Andrew Sleeman: Well, many financial advisors have indicated to us that what’s interesting about our fund to them is two things. First of all, it’s our view to protecting the downside and thinking like business owners. And the fact that they can get that investment expertise in offshore markets. So, oftentimes you’ll see them invest directly—financial advisors investing directly in the US and then taking a portfolio approach through an international fund.

I think the other thing that they like a lot about this fund is that it’s a smaller fund. It’s a multi-cap fund. We’re pretty agnostic and quite nimble with respect to the market cap of the businesses that we invest in. So, you can get exposure to some smaller names that are perhaps passed over by some of the larger funds, because we are a smaller fund and a little more nimble in that respect.

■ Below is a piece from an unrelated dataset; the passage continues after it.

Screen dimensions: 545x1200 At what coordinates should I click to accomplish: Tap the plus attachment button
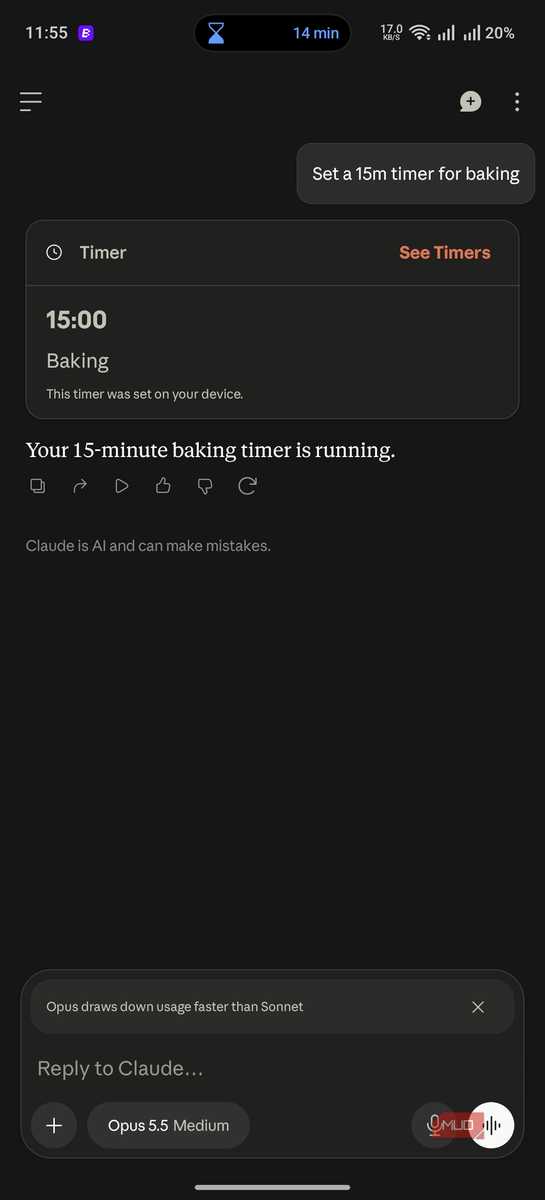54,1126
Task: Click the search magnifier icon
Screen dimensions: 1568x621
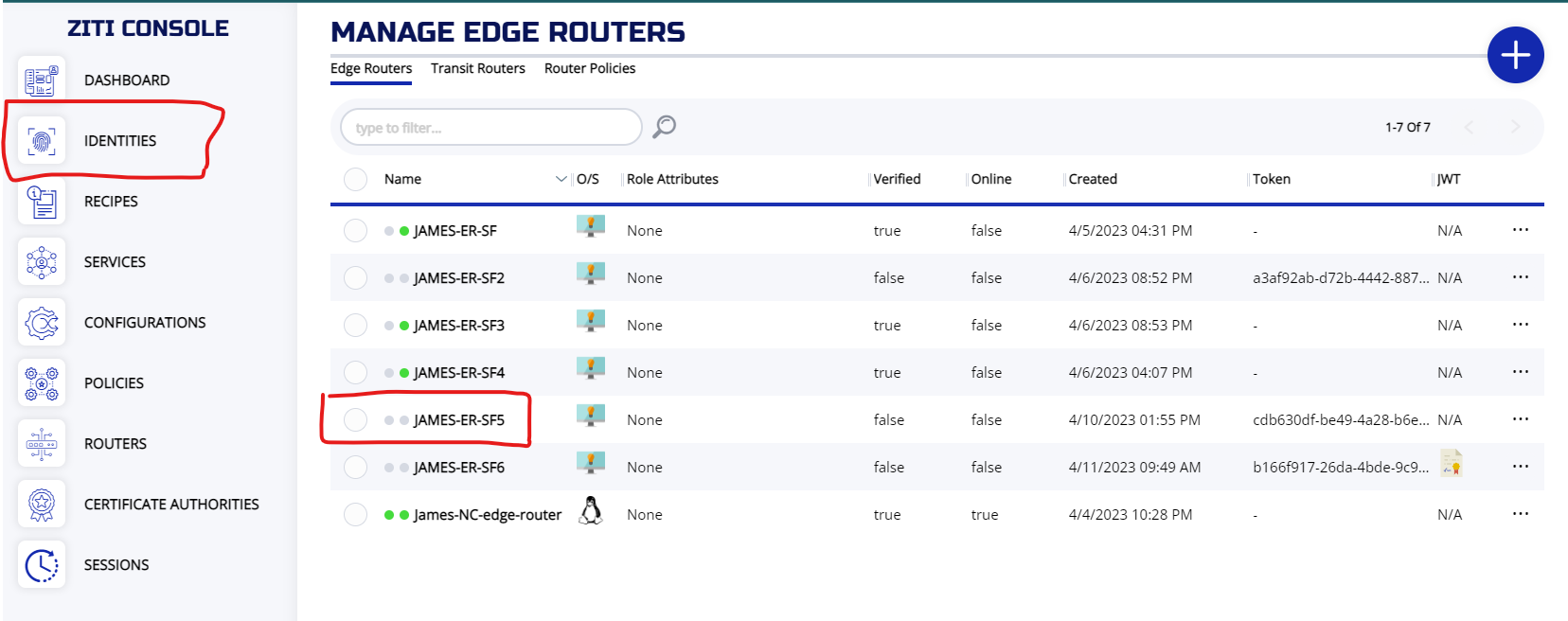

Kate Stalter: It sounds like from what you’ve been saying today, that your investments tend to be concentrated in the developed markets rather than emerging markets?

Andrew Sleeman: You know, that’s somewhat true. We have about 36% of our portfolio in Asia. And in Asia, I include Australia and Japan. You know, when you’re investing in Asia these days, it’s very difficult to invest without emerging-markets exposure.

For example, I’d day over 60% of the Hong Kong index is really just Chinese companies. But even within Asia, we invest in companies that might be domiciled in Hong Kong, may have businesses all around Asia, but are really benefiting from the increasing spending power of the Chinese.

For example, we own Mandarin Oriental (MAORF), the hotel group, which is overwhelmingly exposed to the Asian market, and the vast majority of their growth has been from Chinese shoppers who are traveling off shore to spend money.

Another one that we own that’s a Japanese company, Asahi Group (ASBRF), who make beer and soft drinks in Japan, among other places. But one of their great investments outside of Japan has been Tsingtao Brewery, which the way we’ve invested in the business, you know, we’re getting a 10% plus free cash flow yield out of a Japanese brewing business, and we actually get the Tsingtao exposure in China for free. So there are some of the ways that we’re investing in developing markets without investing directly.

Another example is the Jardine Group (LLTHF), and with the Jardines you’ve got a company that’s been in existence since the 1800s, and has contacts throughout the Asia-Pacific region which are second to none, I would venture to suggest. So we get their expertise and their contacts, as well as some wonderful franchises. And because it’s a conglomerate, it tends to trade at a discount to the sum of the parts, a significant discount to the sum of the parts, and we love that.